> Aim of the task
Your answer should be the line containing "Open notifications bell" and every line after it to the end of the records below, word for word.

> Data records
☆ ☆ ☆

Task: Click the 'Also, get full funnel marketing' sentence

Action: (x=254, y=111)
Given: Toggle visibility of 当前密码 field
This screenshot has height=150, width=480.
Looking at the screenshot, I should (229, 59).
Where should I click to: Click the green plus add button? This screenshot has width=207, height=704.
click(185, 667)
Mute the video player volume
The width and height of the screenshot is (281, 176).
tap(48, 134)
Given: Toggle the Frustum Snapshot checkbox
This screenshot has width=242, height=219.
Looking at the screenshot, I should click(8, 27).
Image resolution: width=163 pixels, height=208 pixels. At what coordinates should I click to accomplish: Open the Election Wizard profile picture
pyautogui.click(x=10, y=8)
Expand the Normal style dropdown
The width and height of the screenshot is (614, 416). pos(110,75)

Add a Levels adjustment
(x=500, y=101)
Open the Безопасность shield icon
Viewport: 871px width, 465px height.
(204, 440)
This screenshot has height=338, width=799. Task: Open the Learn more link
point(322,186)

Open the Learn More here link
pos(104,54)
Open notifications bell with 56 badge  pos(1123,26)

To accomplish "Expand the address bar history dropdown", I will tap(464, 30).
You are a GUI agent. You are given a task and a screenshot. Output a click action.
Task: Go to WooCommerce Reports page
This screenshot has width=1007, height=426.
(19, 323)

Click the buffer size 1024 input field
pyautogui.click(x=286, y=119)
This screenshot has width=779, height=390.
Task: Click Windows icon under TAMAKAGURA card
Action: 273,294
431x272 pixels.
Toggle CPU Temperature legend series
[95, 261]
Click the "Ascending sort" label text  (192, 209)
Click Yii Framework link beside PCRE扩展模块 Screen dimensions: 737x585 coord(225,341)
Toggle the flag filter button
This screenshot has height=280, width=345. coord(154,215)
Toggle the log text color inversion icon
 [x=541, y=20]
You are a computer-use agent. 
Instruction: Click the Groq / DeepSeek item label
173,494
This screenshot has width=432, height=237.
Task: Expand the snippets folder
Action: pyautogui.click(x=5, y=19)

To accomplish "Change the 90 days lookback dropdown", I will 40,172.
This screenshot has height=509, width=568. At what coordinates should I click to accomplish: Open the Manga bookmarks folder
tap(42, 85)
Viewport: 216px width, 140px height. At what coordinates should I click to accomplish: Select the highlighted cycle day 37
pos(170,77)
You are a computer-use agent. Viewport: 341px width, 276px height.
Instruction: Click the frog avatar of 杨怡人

☆ ☆ ☆

> Task output
Open notifications bell with 56 badge  pos(1123,26)

To accomplish "Expand the address bar history dropdown", I will tap(464, 30).
You are a GUI agent. You are given a task and a screenshot. Output a click action.
Task: Go to WooCommerce Reports page
This screenshot has width=1007, height=426.
(19, 323)

Click the buffer size 1024 input field
pyautogui.click(x=286, y=119)
This screenshot has width=779, height=390.
Task: Click Windows icon under TAMAKAGURA card
Action: 273,294
431x272 pixels.
Toggle CPU Temperature legend series
[95, 261]
Click the "Ascending sort" label text  (192, 209)
Click Yii Framework link beside PCRE扩展模块 Screen dimensions: 737x585 coord(225,341)
Toggle the flag filter button
This screenshot has height=280, width=345. coord(154,215)
Toggle the log text color inversion icon
 [x=541, y=20]
You are a computer-use agent. 
Instruction: Click the Groq / DeepSeek item label
173,494
This screenshot has width=432, height=237.
Task: Expand the snippets folder
Action: pyautogui.click(x=5, y=19)

To accomplish "Change the 90 days lookback dropdown", I will 40,172.
This screenshot has height=509, width=568. At what coordinates should I click to accomplish: Open the Manga bookmarks folder
tap(42, 85)
Viewport: 216px width, 140px height. At what coordinates should I click to accomplish: Select the highlighted cycle day 37
pos(170,77)
You are a computer-use agent. Viewport: 341px width, 276px height.
Instruction: Click the frog avatar of 杨怡人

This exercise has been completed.